Benefits of Direct Distribution

Green Mountain Coffee Roasters, one of the largest specialty coffee roasters, owns their own fleet of trucks to distribute their fresh coffee. Rick Peyser, Director of Public Relations, said, “We have always distributed directly and, as the company grows, we will probably maintain direct distribution.” Starbucks, conversely, uses 3rd party logistics providers to distribute its roasted coffee.
There are also intangible benefits of direct distribution. Data can be collected on the order patterns of your direct customers. How often – and on what days – do my customers order particular products? Is there an increase in order activity for specific SKUs prior to a certain holiday? Why are my sales rising to restaurants but declining to specialty coffee shops? The answers to these questions usually are concealed when using a 3rd party logistics provider, but could be valuable information to your business planning.
For example, if you know your sales are declining to specialty coffee shops, then you can develop new, tailored products and fill the unmet needs of that particular channel. You may also conduct promotions or develop unique POP materials specifically for specialty coffee shops. Alternatively, if you detect an increase in order activity for a SKU at a given time, then increase production to avoid being out-of-stock and losing sales opportunities.
Controlling distribution may also increase your customer base, since many distributors have high minimum order quantities and refuse to deliver to small accounts.

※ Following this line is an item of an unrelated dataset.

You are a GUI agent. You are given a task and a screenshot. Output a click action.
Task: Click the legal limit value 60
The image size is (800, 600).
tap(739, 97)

Cost of Direct Distribution

This customer data and control over your distribution channels comes at a price, however. Arguably, a small manufacturer that delivers tiny quantities to multiple customers throughout a wide region will be less efficient than a large distributor with limited distribution points. Your customers may not be willing to pay for this inefficiency, preferring instead to purchase larger quantities if they receive substantial cost savings.
More importantly, management may spend significant resources on logistics. This could detract from a focus on the vendor’s core business. You may decide that paying for a 3rd party logistics service provider is well worth the incremental costs and management time. When it comes to shipping your goods – fuggetaboutit!
One means of obtaining the customer data you require for efficient production / marketing while avoiding the costs of direct distribution is to insist that the distributor provide you with detailed sales reports from their end-user customers.
Depending on your company’s stage of development, size and resources, direct distribution is a viable but often expensive option to enhance control over your customer base. For small vendors it is better, perhaps, to focus on what you do best.
–Peter M. Guyer
Peter M. Guyer is the Founder and President of ATHENA MARKETING INTERNATIONAL (athenaintl.com), an international marketing, consulting and business development firm serving food and beverage manufacturers. Tel. (206) 749-9255.

Why do some companies use direct distribution?

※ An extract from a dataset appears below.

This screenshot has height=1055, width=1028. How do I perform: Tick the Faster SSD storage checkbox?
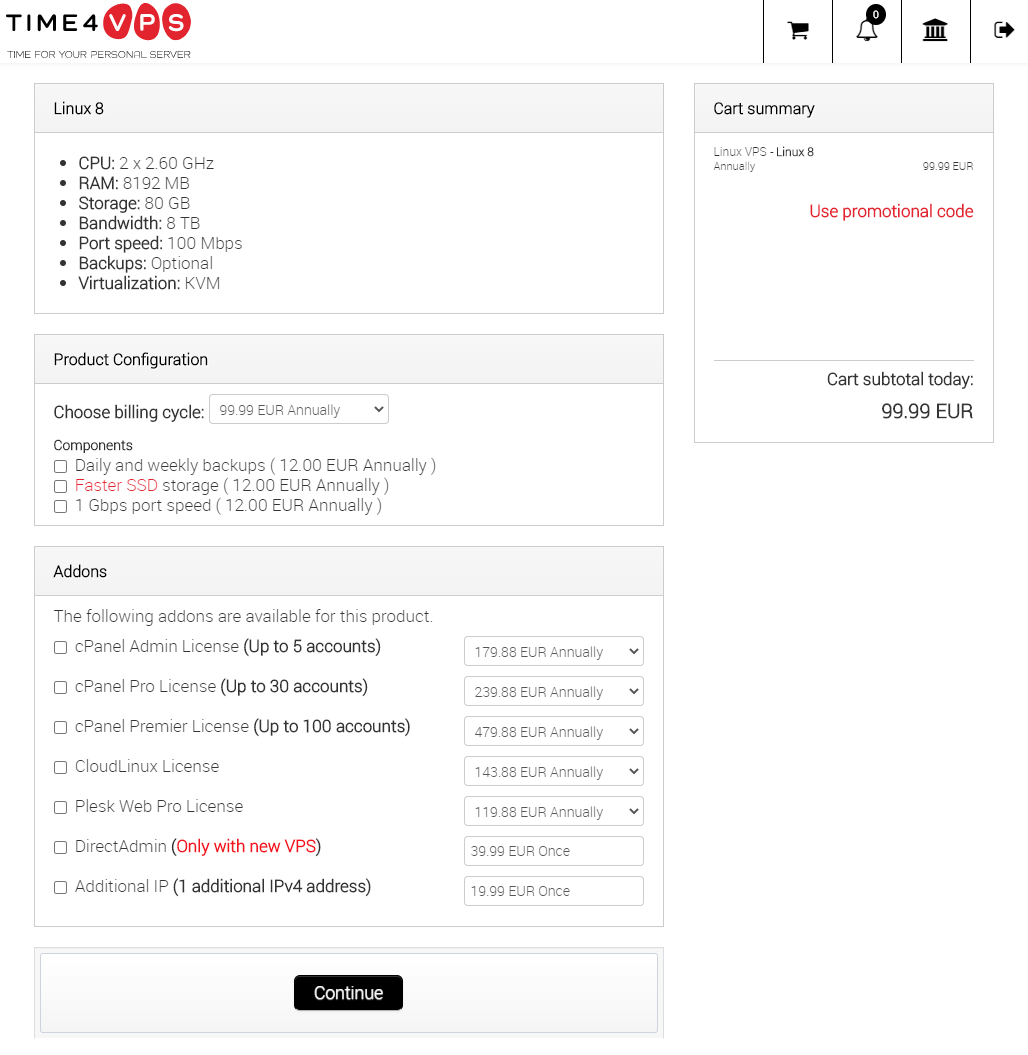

Using direct distribution, companies can eliminate the high markups and costs associated with hiring intermediaries to distribute their products. Companies that sell directly to their customers enjoy higher profit margins on their products.

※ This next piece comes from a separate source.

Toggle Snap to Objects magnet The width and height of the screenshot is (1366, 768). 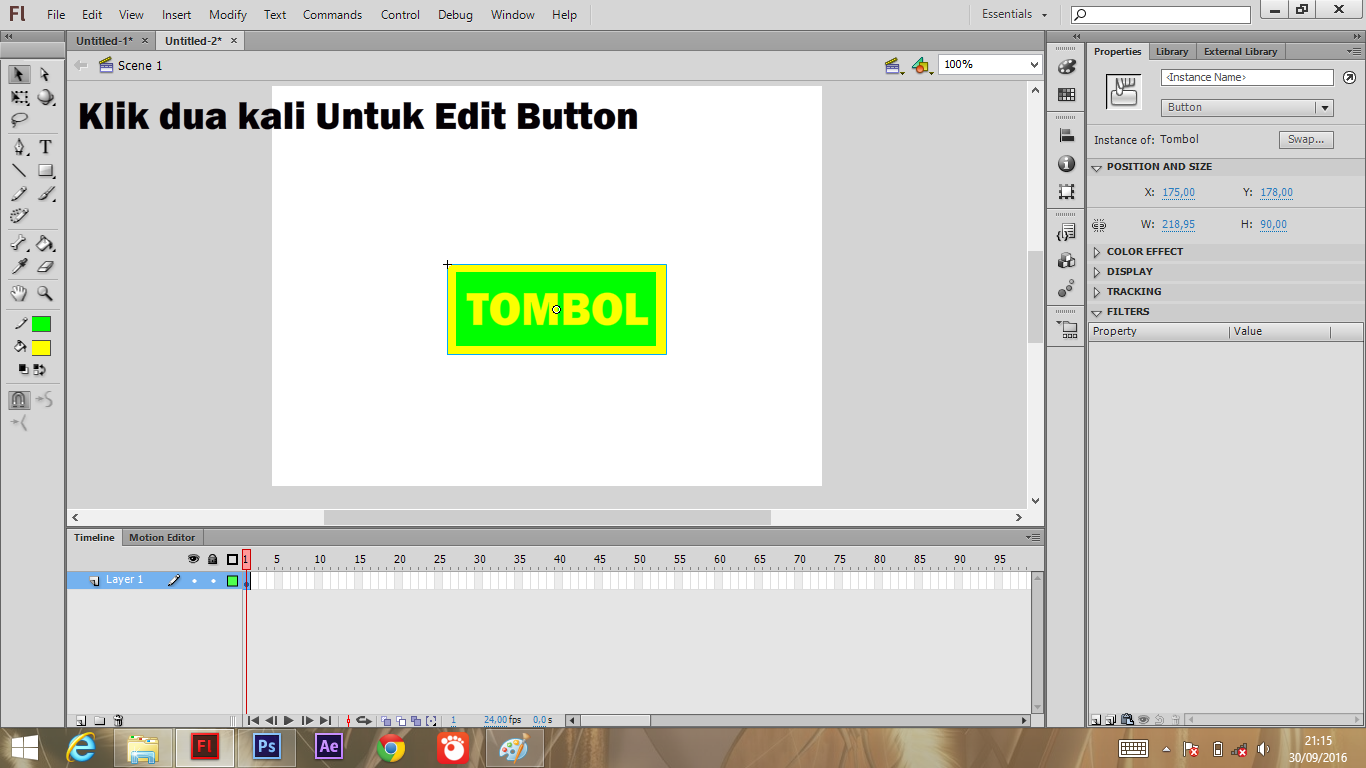point(18,398)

Why do manufacturers prefer direct distribution?

To maintain control of the marketing mix. A producer that wish to have control of the marketing mix of his products will consider using a direct distribution channel. Also, the producer will enjoy better profits then when using intermediaries who will require to be offered the goods at a discounted rate.

What is a company that uses direct distribution?

Companies Using Direct Selling as a Primary Distribution Strategy. Amway broad range of consumer products (skin care and cosmetics, nutrition, home living, etc.) Dell computers. Gateway computers. Mary Kay beauty and personal care products.

What is an example of direct distribution?

Direct distribution channels are those that allow the manufacturer or service provider to deal directly with its end customer. For example, a company that manufactures clothes and sells them directly to its customers using an e-commerce platform would be utilizing a direct distribution channel.